En réalité la lutte contre le colonialisme français en Algérie ou celle contre l’intervention militaire au Viet-Nam, étaient sans aucun doute de nature bourgeoises, pour l’indépendance nationale, pour le développement de l’économie nationale en s’émancipant du talon de fer colonial et impérialiste ; mais c’étaient des luttes révolutionnaires qui faisaient avancer l’histoire en déblayant le terrain pour la lutte de classe entre bourgeoisie et prolétariat. La thèse selon laquelle après la deuxième guerre mondiale qui vit l’affirmation incontestée de la toute puissance de l’impérialisme à la suite de la défaite de la révolution prolétarienne en Russie et dans le monde, seule la révolution socialiste était possible, aussi bien dans les pays capitalistes les plus développés que dans les pays les moins développés, est une thèse profondément erronée, défendue par le courant dont nous nous sommes séparés dans les années 50 (« Battaglia Comunista »).
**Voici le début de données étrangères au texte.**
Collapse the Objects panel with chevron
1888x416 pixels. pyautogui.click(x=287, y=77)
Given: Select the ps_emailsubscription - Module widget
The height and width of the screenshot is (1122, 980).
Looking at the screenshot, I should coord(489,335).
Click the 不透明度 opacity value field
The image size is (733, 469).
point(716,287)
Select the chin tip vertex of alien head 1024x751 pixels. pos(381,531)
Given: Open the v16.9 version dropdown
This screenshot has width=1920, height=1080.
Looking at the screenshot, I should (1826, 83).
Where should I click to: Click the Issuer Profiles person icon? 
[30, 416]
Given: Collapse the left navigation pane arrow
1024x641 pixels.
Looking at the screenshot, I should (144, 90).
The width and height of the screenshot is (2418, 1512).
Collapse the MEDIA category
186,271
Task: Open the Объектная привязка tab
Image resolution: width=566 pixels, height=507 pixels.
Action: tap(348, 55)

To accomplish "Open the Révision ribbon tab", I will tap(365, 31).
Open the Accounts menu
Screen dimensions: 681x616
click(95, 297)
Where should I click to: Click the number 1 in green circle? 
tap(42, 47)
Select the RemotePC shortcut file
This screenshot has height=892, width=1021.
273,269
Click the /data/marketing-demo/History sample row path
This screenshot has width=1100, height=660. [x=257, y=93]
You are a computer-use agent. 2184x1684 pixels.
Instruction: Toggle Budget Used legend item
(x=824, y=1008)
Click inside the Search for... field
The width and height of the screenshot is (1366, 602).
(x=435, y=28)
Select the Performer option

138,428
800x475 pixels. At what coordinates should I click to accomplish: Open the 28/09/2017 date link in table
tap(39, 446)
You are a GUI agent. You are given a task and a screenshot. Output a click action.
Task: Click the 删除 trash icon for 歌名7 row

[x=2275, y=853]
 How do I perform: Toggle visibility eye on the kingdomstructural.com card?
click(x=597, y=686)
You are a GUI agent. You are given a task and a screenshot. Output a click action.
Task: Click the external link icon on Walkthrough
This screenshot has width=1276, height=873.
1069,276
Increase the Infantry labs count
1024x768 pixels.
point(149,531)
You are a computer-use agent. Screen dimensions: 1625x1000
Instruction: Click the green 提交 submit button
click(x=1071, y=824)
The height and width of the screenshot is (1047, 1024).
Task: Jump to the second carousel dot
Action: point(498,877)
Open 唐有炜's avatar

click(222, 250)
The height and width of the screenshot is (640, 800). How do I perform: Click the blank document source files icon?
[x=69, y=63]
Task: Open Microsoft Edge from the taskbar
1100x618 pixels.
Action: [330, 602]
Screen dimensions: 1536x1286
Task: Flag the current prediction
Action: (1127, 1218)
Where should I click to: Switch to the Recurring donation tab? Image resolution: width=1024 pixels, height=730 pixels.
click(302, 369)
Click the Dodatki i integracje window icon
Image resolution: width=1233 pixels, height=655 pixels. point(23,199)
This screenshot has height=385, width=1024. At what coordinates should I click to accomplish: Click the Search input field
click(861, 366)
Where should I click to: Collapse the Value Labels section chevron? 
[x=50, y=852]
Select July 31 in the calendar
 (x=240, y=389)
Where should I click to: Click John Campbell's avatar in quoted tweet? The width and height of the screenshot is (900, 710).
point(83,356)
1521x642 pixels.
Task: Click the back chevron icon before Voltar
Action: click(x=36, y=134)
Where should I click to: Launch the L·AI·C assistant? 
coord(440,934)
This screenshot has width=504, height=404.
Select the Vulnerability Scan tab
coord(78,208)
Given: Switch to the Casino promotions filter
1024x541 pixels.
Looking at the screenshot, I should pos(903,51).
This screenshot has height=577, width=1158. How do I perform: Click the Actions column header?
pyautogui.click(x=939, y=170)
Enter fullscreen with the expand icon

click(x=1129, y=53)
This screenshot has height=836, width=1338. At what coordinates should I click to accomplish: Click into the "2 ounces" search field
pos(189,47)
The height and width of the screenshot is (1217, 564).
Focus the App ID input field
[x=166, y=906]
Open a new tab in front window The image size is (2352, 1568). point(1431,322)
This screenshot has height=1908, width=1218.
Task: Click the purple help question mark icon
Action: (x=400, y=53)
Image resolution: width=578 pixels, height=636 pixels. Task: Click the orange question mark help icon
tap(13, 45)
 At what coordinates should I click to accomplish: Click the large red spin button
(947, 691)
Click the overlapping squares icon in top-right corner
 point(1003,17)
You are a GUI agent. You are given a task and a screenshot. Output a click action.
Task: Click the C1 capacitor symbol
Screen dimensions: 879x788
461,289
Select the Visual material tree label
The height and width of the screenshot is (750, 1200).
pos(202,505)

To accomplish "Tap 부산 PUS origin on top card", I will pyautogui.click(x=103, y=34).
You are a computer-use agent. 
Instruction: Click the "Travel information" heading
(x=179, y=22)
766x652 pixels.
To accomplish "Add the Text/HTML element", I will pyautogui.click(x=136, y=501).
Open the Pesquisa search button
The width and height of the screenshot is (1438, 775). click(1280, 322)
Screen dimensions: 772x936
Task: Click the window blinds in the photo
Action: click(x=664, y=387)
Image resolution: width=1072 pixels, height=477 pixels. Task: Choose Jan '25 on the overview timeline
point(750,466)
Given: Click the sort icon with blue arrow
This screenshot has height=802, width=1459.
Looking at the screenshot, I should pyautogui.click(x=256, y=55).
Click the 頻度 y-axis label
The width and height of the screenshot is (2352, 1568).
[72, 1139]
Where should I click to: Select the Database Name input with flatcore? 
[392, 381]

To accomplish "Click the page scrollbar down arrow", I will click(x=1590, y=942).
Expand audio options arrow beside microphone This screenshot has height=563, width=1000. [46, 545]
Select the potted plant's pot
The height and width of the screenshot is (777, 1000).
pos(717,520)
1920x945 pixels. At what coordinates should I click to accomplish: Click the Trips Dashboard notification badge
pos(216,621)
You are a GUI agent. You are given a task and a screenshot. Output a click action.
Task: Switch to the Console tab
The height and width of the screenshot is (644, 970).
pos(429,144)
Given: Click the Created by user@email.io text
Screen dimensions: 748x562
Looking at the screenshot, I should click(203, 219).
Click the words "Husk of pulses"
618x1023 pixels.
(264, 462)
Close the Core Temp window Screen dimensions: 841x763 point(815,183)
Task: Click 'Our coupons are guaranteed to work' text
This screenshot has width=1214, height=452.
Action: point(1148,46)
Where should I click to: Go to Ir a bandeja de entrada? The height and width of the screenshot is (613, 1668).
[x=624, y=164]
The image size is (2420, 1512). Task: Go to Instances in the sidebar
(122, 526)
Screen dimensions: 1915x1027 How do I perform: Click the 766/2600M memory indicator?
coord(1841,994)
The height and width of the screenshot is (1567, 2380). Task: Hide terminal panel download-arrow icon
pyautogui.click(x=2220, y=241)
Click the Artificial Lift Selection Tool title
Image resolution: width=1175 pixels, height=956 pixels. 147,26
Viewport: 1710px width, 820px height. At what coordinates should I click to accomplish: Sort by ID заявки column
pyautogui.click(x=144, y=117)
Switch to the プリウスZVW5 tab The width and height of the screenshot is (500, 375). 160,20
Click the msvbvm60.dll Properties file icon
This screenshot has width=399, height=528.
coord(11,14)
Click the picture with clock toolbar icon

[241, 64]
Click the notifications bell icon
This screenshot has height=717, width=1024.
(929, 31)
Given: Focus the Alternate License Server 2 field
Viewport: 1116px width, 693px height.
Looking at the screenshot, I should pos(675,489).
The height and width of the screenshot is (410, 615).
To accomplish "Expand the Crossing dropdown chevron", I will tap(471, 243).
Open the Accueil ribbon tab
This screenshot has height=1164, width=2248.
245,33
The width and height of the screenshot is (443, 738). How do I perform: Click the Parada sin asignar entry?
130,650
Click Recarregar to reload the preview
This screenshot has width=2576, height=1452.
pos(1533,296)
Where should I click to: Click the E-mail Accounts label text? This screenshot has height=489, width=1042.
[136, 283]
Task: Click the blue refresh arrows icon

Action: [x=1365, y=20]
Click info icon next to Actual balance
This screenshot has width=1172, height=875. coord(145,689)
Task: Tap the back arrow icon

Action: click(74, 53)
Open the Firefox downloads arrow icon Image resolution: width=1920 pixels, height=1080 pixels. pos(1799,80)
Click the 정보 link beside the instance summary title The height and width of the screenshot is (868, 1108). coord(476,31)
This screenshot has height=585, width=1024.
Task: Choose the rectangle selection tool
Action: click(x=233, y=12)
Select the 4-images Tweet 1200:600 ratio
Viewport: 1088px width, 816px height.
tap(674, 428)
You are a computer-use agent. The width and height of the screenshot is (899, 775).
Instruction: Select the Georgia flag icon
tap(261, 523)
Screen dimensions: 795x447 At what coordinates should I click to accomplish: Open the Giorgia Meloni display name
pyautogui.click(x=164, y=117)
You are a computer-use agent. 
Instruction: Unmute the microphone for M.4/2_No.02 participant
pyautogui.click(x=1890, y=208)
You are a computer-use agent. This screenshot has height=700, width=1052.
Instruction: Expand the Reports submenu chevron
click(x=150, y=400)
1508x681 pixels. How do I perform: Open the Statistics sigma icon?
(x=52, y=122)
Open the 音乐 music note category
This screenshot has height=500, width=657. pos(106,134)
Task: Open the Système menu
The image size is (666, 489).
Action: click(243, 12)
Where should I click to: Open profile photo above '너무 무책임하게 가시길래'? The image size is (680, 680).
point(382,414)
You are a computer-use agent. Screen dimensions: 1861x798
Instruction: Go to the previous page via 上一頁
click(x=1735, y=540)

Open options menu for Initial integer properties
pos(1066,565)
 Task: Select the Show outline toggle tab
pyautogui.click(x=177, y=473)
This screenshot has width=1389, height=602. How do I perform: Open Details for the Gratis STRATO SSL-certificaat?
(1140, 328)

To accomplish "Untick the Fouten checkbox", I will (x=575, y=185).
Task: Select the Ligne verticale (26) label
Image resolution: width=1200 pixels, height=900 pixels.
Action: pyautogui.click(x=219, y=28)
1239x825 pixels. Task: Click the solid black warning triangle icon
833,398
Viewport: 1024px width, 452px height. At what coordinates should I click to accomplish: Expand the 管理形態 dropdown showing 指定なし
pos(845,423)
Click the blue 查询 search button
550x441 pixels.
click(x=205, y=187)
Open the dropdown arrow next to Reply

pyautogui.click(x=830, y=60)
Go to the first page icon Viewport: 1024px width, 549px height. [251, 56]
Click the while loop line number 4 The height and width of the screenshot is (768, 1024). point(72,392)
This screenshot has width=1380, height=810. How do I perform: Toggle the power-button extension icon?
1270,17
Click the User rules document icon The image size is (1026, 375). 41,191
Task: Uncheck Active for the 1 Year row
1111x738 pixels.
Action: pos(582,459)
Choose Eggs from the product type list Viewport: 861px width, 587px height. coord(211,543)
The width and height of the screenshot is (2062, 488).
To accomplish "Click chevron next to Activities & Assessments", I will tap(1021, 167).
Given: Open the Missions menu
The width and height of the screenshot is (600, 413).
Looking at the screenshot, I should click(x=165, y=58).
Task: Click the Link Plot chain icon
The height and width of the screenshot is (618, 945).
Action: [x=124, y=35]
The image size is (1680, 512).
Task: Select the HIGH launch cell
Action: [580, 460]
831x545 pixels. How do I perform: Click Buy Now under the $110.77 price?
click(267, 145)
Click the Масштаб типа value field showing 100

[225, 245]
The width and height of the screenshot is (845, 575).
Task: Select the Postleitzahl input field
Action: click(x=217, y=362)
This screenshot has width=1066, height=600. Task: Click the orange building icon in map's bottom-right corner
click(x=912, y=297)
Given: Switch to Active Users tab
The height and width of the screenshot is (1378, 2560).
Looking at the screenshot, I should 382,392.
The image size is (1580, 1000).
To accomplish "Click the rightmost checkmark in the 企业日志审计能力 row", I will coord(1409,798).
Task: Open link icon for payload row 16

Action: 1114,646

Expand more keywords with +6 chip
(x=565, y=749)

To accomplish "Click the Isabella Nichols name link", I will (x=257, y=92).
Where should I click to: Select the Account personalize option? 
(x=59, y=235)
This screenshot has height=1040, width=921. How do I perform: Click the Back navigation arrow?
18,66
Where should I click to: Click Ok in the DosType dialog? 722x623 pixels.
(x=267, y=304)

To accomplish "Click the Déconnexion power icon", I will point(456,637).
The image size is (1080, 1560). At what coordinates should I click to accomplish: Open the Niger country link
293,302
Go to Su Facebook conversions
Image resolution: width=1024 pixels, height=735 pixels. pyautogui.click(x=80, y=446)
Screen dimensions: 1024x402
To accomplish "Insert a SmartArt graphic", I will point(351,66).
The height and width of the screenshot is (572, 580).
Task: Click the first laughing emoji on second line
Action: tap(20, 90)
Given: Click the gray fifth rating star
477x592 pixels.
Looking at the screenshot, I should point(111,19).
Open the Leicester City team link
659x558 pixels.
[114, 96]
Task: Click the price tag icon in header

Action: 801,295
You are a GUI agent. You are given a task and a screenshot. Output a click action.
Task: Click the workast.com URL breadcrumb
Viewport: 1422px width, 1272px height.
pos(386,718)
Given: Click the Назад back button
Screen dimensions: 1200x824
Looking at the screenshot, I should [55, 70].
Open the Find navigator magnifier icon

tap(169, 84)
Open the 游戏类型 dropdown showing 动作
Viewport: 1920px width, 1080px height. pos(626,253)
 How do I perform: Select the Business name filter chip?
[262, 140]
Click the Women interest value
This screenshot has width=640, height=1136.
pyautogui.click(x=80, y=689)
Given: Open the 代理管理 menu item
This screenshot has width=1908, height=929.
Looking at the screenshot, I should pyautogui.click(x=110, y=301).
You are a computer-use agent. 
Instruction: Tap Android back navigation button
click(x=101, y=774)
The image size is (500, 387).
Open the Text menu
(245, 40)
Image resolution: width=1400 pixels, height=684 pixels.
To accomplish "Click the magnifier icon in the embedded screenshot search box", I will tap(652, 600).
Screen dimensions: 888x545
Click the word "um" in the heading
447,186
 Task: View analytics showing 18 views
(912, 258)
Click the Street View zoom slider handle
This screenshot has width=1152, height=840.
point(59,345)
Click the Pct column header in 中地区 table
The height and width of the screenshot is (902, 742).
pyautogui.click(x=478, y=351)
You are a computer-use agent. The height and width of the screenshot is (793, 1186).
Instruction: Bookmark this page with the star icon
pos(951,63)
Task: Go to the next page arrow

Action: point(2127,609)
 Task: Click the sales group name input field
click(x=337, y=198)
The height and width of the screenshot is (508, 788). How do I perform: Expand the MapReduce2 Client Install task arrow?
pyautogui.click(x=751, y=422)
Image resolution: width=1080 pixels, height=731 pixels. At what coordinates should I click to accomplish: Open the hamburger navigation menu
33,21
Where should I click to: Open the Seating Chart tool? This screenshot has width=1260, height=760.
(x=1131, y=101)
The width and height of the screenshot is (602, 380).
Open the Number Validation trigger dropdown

Dans le cadre du travail de restauration de la théorie et du programme communistes, le parti a consacré dans les années 50 et 60 de nombreux textes à la lutte contre l’indifférentisme (voir par exemple le texte « Facteurs de race et de nation dans la théorie marxiste »), position selon laquelle le prolétariat ne devait accorder aucun intérêt aux luttes d’indépendance nationale, vues comme de simples affrontements inter-impérialiste. Mais contrairement à ce qu’affirmaient l’article et les indifférentistes, les années 50 et 60 ont été l’âge d’or des révolutions bourgeoises, sous la forme particulière de ces luttes anti-coloniales.

De cette fausse conception, l’article tire une conclusion typique des courants volontaristes. Partant d’une affirmation indiscutablement correcte : « L’indépendance nationale ne peut en aucun cas signifier socialisme »,  il poursuit : « les révolutions du Tiers-Monde ne peuvent même pas conduire à un développement autonome des pays neufs », ce qui est déjà bien discutable ; mais il conclut en accusant le prolétariat algérien d’être coupable de ne pas s’être organisé entre-temps comme classe autonome d’où aurait pu émerger une avant-garde « qui ne peut être que la fraction du parti communiste mondial » !

Reprocher au prolétariat algérien de ne pas avoir fait ce que le prolétariat de la métropole impérialiste se révélait incapable de  faire, témoigne d’une incompréhension surprenante de la situation historique : la victoire internationale de la contre-révolution avait privé le prolétariat mondial de tout point de référence par la prétention du stalinisme à représenter le marxisme, l’obligeant aux plus difficiles efforts  pour se libérer de l’influence bourgeoise et retrouver ses positions de classe.

La conception marxiste correcte de l’histoire explique que les temps de maturation des conditions favorables  à la révolution prolétarienne ne dépendent pas automatiquement des progrès économiques et sociaux dans un pays, mais pas davantage de la volonté d’hypothétiques « avant-gardes » qui permettrait de s’affranchir des facteurs objectifs défavorables au niveau national et international.